I believe that every bad thing can be good, if you look hard enough. Since kindergarten, I was told that change was an excellent thing. I was always a bit confused, though. What was change? Was it growing a year older or moving to a new house or losing a friend, or was it something much more? I wasn’t sure. So, I let it go. On September twelfth, I learned exactly what change meant – and that it wasn’t always a good thing. I was called up to the principal’s office, where my mother was waiting for me. For a while, she was silent, holding back tears.
Then: “She’s gone.”
Those two very simple words changed my life forever. At eleven years old, I had never experienced the death of someone I cared about.
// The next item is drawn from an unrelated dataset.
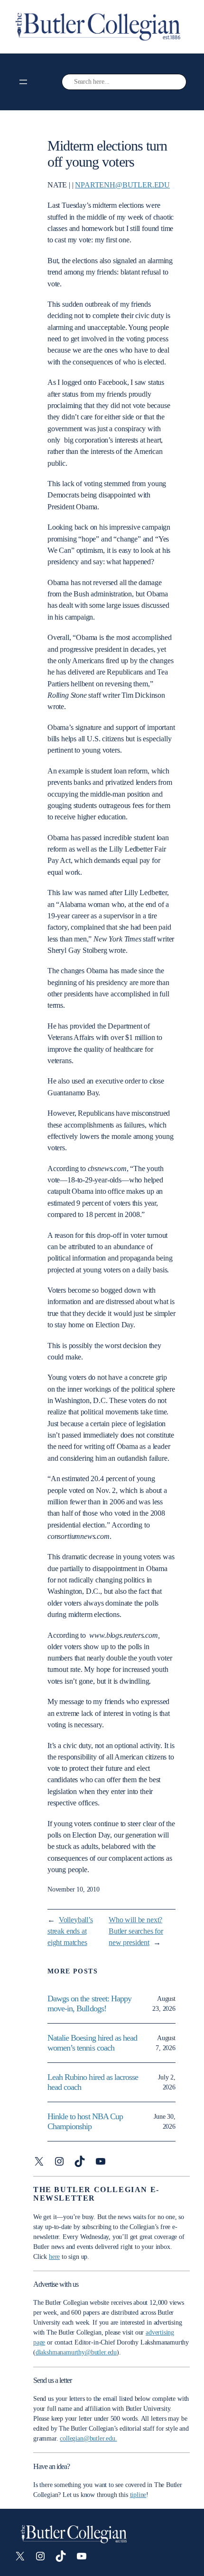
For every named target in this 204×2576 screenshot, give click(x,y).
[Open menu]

It took me a while to grasp that I’d never see my grandmother again. (It didn’t really sink in until the funeral, as I constantly denied what had happened.)
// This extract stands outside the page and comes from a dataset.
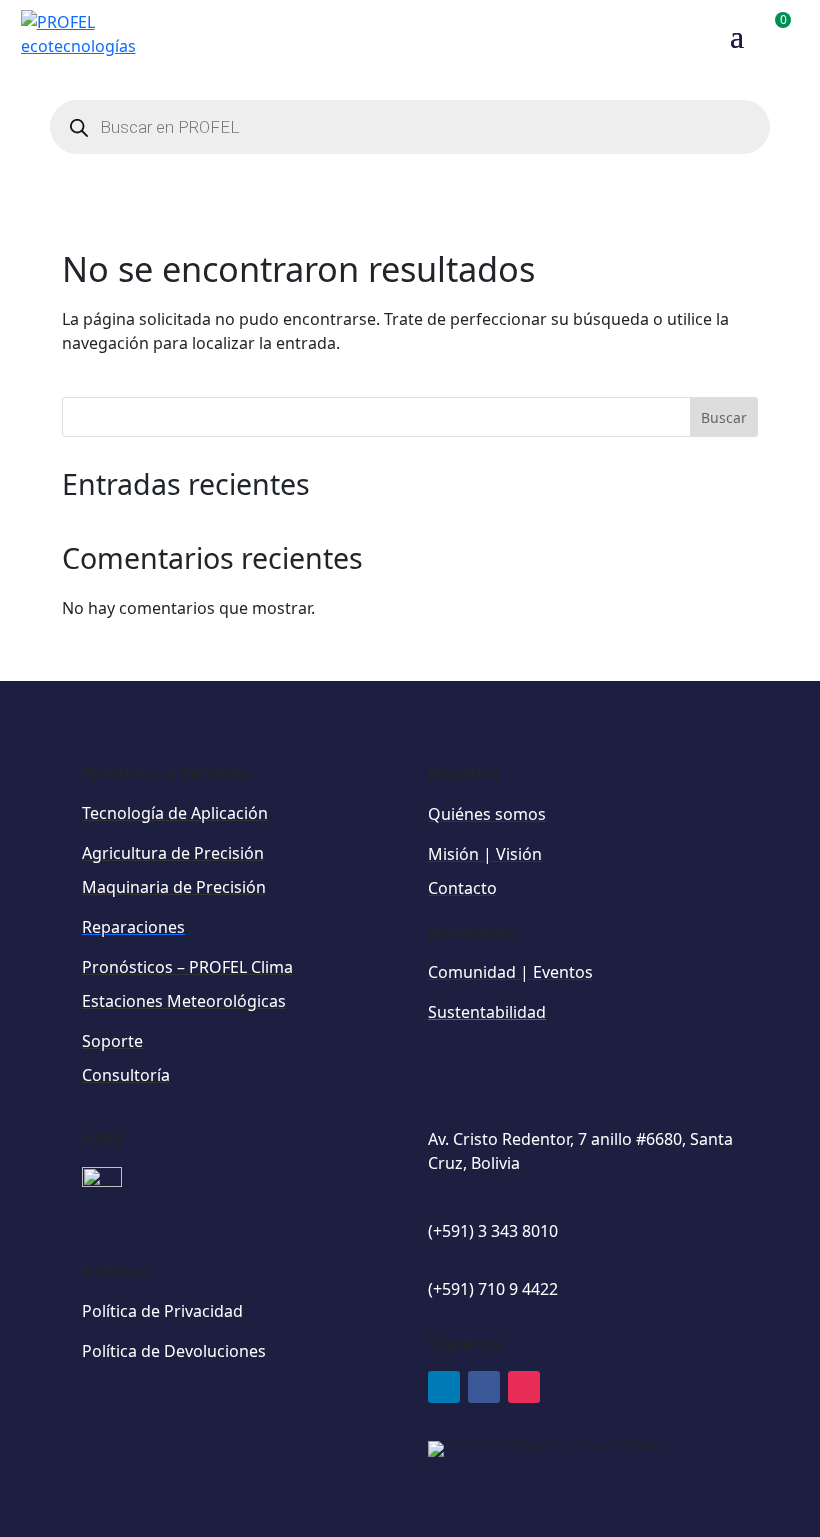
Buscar (724, 417)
Over the next few days, I thought about nothing except my grandmother. She had been amazing. She was funny, nice and always interested in what was going on in my life. She was a great artist, and had a huge backyard and tons of toys left over from her days of motherhood. My friends and I preferred hanging out at her house to being at our own. (She also happened to be a terrible cook, but hey, it meant more Chicken McNuggets from McDonald’s for us. Who were we to complain?)
Her dying was impossible though. I’d never even let it enter my mind. Even when she was put into intensive care to get brain surgery to take care of a tumor, I knew she’d get better. I just knew it. And I was right. She did. After the surgery, she was kept in the hospital for a few weeks, during which she began to improve. The doctors said she’d be able to come home soon. It was a relief for me, knowing that I’d have grandmother back. Sadly, her tumor had been embedded right into her brain; a part of her brain had had to be removed with the tumor. She’d be a different person when she came home, but to me, she would always be my grandmother. Nothing would change that.
Well, almost nothing.
Two days before she could return home, she had a stroke. She died. Since then, my life has been different. At first, I thought the change of not having a grandmother was horrible. Looking back, I realize that, despite what it cost, it has had a positive impact on my life. I value life more now that I know that nothing and no one lasts forever.
Change can be a good thing, even if it seems bad at first. For instance, in honor of my grandmother, I’ve learned how to cook, so that one day, my grandchildren will be spoiled rotten with home cooked meals and McDonald’s. The best of both worlds.